▶ _EXTRAIT PRÉSENTÉ_

Les espoirs de Christophe Barbier

L’éditorial vidéo de Christophe Barbier est, dans la catégorie du journalisme politicien, un sommet du genre. Dans celui qu’il a diffusé quelques heures avant le débat, il nous a offert une présentation éloquente de sa vision des « enjeux » du débat de la « primaire de gauche ».

Le choix du titre était digne de la finesse coutumière de l’éditorialiste de L’Express :



Et l’analyse valait bien un tel titre. Extrait :

Peillon, Hamon, Montebourg, vont ils se départager ? Est-ce qu’on verra surgir avec ce premier débat un challenger naturel pour aller défier Manuel Valls au second tour ? Ou bien est-ce qu’ils vont se neutraliser, Hamon et Montebourg notamment sur l’aile gauche du PS ? Est-ce qu’ils vont s’entretuer ou est-ce qu’au contraire ils vont s’additionner, s’allier, pour que celui des deux qui ira au second tour peut-être face à Valls soit favorisé par un report de voix et puisse créer la surprise ? C’est l’une des clés, l’une des énigmes, l’une des équations de ce premier débat de la primaire de gauche.

Les attentes de Christophe Barbier sont un condensé de celles de nombre de ses confrères, pour lesquels le débat politique semble se résumer à une compétition entre individus : un débat dont l’essentiel ne réside pas dans les idées, les programmes, les projets, mais les querelles de personnes, les « petites phrases », les alliances secrètes et les trahisons. Conséquence : un tel « journalisme politique » contribue largement, par ses pratiques et ses contenus, à une dépolitisation de la politique qu’il ne manque pas, par ailleurs, de déplorer ou de prétendre combattre.


Le Parisien « note » les candidats

L’annonce avait fait parler d’elle : le 3 janvier, Le Parisien-Aujourd’hui en France affirmait vouloir « faire une pause » dans ses commandes de sondages d’intention de vote. Au micro de Sonia Devillers sur France inter, le directeur des rédactions, Stéphane Albouy, expliquait cette décision par une volonté de « retourner au cœur de ce qu’est notre métier, c’est-à-dire le terrain, la proximité ». Et d’ajouter : « être dans la course de petits chevaux permanente, ça nous éloigne des sujets ». Nous attendions donc avec impatience que Le Parisien nous « rapproche des sujets » à l’occasion du premier débat de la « primaire de la gauche ». Mais quelle n’a pas été notre surprise lorsque nous avons découvert, quelques heures après le débat, ceci :



Refusant « la course de petits chevaux permanente », la rédaction du Parisien a donc choisi de remplacer le concours hippique par un concours scolaire et entrepris de « noter » les candidats [1], comme l’explique l’introduction de l’article :

Qui, des socialistes Benoît Hamon, Arnaud Montebourg, Vincent Peillon, et Manuel Valls, de la radicale de gauche Sylvia Pinel ou des écologistes Jean-Luc Bennahmias et François de Rugy a remporté le débat ? […] Le jury du Parisien a délibéré. Les journalistes du service politique ont noté ce jeudi soir la prestation de chacun des candidats de ce premier débat de la primaire de la gauche selon cinq critères. La précision, le style, le fair-play, la meilleure formule et la combativité.

▶ _OBJECTIFS_
(a) Reproduisez sans aucune modification, dans les enregistrements, la partie qui s'ouvre sur la ligne contenant « coordinates (477, 23). » et se ferme sur la ligne contenant « coordinates (665, 34). », ces deux lignes comprises.
(b) Poursuivez l'extrait sur la couverture médiatique du premier débat de la primaire de gauche, à la suite de sa dernière phrase.
L'extrait et les enregistrements ne proviennent pas de la même source.

▶ _DONNÉES AFFICHÉES_
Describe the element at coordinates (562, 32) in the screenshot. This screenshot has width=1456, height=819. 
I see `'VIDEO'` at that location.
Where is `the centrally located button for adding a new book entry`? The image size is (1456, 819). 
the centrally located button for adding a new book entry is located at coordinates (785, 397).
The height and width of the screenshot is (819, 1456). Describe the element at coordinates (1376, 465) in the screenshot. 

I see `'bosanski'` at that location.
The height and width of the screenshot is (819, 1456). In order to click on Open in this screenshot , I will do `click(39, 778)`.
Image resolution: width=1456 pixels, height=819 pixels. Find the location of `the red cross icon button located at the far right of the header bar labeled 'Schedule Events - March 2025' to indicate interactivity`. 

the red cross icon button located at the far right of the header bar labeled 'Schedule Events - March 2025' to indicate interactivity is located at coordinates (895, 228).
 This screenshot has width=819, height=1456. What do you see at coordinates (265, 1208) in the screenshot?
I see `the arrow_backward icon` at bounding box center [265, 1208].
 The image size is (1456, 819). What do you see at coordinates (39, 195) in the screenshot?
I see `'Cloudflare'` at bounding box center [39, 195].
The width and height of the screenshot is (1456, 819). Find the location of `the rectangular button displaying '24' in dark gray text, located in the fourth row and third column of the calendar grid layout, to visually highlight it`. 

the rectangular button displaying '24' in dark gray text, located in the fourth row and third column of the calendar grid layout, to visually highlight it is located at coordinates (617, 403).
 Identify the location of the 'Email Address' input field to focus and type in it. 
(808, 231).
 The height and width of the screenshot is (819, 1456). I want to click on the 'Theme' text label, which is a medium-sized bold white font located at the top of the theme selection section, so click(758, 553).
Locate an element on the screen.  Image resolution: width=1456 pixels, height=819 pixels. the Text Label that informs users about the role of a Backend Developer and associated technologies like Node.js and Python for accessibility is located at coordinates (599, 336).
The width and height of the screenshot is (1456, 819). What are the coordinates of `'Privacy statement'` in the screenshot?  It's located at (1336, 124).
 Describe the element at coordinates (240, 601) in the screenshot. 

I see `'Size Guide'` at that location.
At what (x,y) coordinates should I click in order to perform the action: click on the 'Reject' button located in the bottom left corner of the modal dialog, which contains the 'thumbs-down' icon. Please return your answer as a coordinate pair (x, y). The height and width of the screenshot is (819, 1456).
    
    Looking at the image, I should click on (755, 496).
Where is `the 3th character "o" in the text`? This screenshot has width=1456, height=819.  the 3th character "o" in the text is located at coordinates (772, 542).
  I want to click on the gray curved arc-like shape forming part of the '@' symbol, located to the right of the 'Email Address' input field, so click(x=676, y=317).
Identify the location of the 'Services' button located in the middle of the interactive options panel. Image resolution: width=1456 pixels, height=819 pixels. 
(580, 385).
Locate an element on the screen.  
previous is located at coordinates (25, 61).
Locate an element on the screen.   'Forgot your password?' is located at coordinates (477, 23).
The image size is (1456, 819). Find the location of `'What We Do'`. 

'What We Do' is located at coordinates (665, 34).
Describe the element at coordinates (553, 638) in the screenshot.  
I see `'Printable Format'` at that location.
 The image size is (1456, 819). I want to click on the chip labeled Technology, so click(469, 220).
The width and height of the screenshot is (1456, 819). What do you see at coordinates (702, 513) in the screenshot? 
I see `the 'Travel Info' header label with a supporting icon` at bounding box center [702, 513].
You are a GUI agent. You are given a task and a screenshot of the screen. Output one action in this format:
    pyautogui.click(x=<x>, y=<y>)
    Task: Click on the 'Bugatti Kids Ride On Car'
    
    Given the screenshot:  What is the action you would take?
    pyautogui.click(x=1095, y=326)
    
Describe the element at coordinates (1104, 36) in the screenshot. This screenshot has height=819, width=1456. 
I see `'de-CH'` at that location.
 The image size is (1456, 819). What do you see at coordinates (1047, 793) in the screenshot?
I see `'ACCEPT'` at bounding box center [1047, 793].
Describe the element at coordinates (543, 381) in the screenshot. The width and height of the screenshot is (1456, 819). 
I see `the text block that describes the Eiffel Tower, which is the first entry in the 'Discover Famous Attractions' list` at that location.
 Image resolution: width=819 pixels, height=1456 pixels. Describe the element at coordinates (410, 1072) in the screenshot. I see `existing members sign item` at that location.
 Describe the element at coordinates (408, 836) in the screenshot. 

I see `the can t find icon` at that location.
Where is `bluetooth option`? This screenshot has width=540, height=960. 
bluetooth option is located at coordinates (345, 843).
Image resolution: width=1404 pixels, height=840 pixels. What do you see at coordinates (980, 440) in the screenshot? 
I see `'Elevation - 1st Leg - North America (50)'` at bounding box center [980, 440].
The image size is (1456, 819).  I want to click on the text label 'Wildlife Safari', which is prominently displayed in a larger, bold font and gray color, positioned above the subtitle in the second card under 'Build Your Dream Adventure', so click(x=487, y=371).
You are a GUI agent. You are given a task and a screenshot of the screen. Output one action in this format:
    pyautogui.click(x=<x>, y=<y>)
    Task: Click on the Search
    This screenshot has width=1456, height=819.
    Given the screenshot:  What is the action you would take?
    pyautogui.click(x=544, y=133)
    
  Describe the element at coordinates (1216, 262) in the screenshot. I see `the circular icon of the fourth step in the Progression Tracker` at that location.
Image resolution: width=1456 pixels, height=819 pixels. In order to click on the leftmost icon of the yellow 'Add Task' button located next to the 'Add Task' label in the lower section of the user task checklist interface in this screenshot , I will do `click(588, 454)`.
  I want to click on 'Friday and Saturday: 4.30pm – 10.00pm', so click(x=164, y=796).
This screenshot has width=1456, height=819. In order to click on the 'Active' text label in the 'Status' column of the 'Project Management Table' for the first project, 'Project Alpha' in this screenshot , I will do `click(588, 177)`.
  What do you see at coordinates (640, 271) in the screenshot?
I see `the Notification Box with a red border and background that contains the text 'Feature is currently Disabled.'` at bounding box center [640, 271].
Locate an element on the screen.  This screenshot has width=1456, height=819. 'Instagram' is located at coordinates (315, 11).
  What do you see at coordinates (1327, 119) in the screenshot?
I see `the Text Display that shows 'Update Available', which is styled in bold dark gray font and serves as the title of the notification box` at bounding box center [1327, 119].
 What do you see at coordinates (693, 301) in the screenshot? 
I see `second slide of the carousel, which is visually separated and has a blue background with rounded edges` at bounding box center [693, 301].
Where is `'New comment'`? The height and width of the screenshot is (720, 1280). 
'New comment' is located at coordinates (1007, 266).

▶ _RÉPONSES PAR TÂCHE_
(a)
Locate an element on the screen.   'Forgot your password?' is located at coordinates (477, 23).
The image size is (1456, 819). Find the location of `'What We Do'`. 

'What We Do' is located at coordinates (665, 34).

(b)
Ces « critères » pour « experts » en communication ne semblent guère annoncer le « retour au cœur de métier » qui nous était promis. Mais grâce à eux, on apprend entre autres que Jean-Luc Bennahmias « est apparu sympathique [mais] manquait de crédibilité et semblait décalé dans cette compétition », que « droit comme un I, [Vincent] Peillon est apparu rigide, même professoral, égrenant parfois le chapelet de ses propositions », que Sylvia Pinel « manque d’assurance et avance peu de propositions concrètes », ou encore que « souvent lors du débat jeudi soir Manuel Valls s’est pincé les lèvres ». Verdict : un sévère 3/10 pour Bennahmias, un François de Rugy juste en-dessous de la moyenne (4.5/10), un encourageant 6.5/10 pour Arnaud Montebourg, etc [2].



À Libération, de « la phrase qui tue » à « la phrase de trop »

L’expertise de Libération ne vaut guère mieux : pas de notes, mais un article consacré, quelques heures après le débat, aux « temps forts et faibles de chaque participant ».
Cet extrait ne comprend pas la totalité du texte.